We are a society obsessed with food, and our affection for gluttonous media tells us so.
We watch cooking show contestants create themed desserts from pounds of sheet cake and gobs of frosting, and people tackle the world’s most daunting food challenges like in “Man vs. Food.” We click on viral food videos where cooks dye, fry or sugarcoat all of our favorite childhood snacks in less than a minute.
Mukbang (pronounced “muck-bong”) is a natural extension of this obsession. The mukbang genre, which originated in South Korea, involves the host eating a large meal on camera for an audiovisual binge-eating experience. Mukbang allows you to vicariously enjoy an egregious amount of food without guilt, and it completely departs from the neat portions and trendy food photos on Instagram.
As we’ve seen in the beauty community, the YouTube economy is seriously competitive, and few hosts can snag lucrative partnerships that allow them to make it a full-time career. But mukbang reviews do rake in millions of views.
Eating as entertainment is nothing new to our culture, and these YouTubers offer us a second helping:
Southern California-based YouTuber Kim Thai has two channels to nurture her love of fashion, beauty and food. Her food channel, Eat With Kim, baits us with foods we crave.

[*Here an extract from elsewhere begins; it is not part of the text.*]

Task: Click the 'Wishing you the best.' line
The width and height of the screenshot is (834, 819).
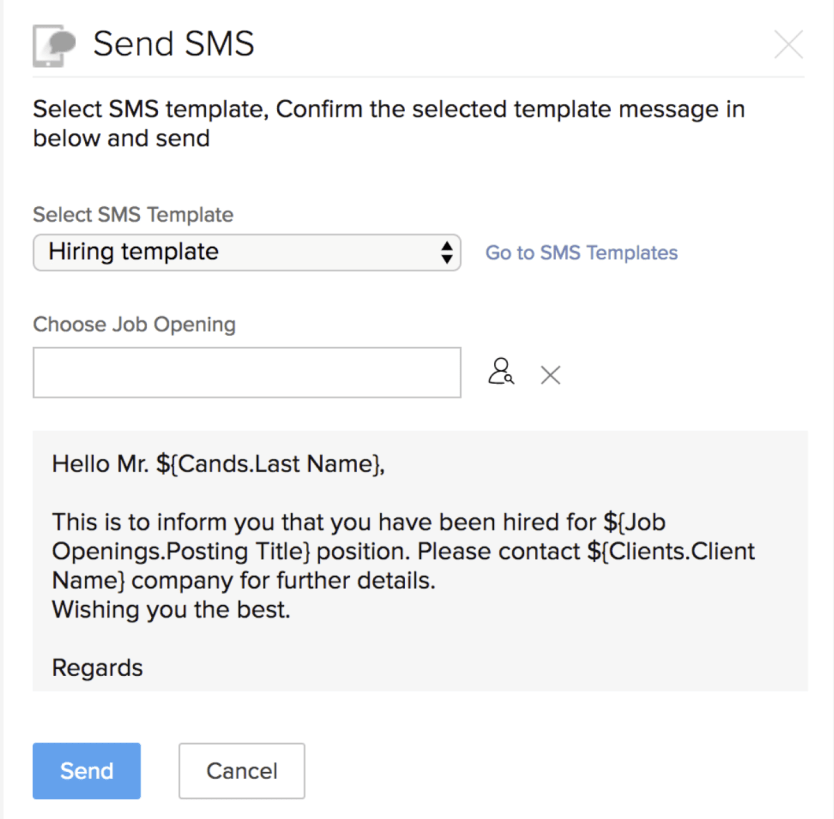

Thai’s mukbang videos explore a range of dishes, from decadent piles of king crab to Taco Bell. In the clip above, Kim demolishes an enormous bowl of beef pho. She raves about how good it is and shares tips about how to find the best pho spots as she slurps and chews. “I’m sorry, I’m barely talking because this is so bomb,” she says, before dunking a large spoon into the bowl.
Steven Sushi reviews a range of food, including popular fast-food restaurants and pricey food, such as lobster tails. This channel delivers on what to expect from the typical mukbang video: large amounts of food, candid reactions and commentary. If you love watching people enjoy food, Steven Sushi also brings the theatrics. He won’t just tell you how good it all tastes, but he might scream “Ugh, so good” or let out a long “mmmmm” before taking his next bite. Watch him devour this tall order of pizza and wings — his favorite meal — for a birthday mukbang celebration.
For mukbang that tugs on your heartstrings, N.E. Let’s Eat gets the whole family involved. Most videos are hosted by a mother and two children, but their extended family makes guest appearances. The family of mukbangers walk viewers through what they’re eating and exchange banter at the table, and they don’t hold back for the sake of table manners. They smack their lips, chew with their mouths open and often narrate the video mid-bite. However, the channel’s strength is exposing people to foods from Thailand and the Philippines. For example, the family hosts a boodle fight, a culinary tradition with roots in the Philippines, with two rounds of feasting. As the family rips into the platter of meat, seafood, rice and fruit, we get to listen in on brief conversation about where the dishes or traditions originate.
At the beginning of her videos, creator Bethany Gaskin belts out, “What’s up myyyy Beeloveleez?” in a singsong style with an occasional happy dance. Gaskin, also known as BLovesLife, started her channel in 2017 and is known for her lively reviews, food challenges, her signature sauce recipe and beauty content. She describes her channel as “G-rated family fun.”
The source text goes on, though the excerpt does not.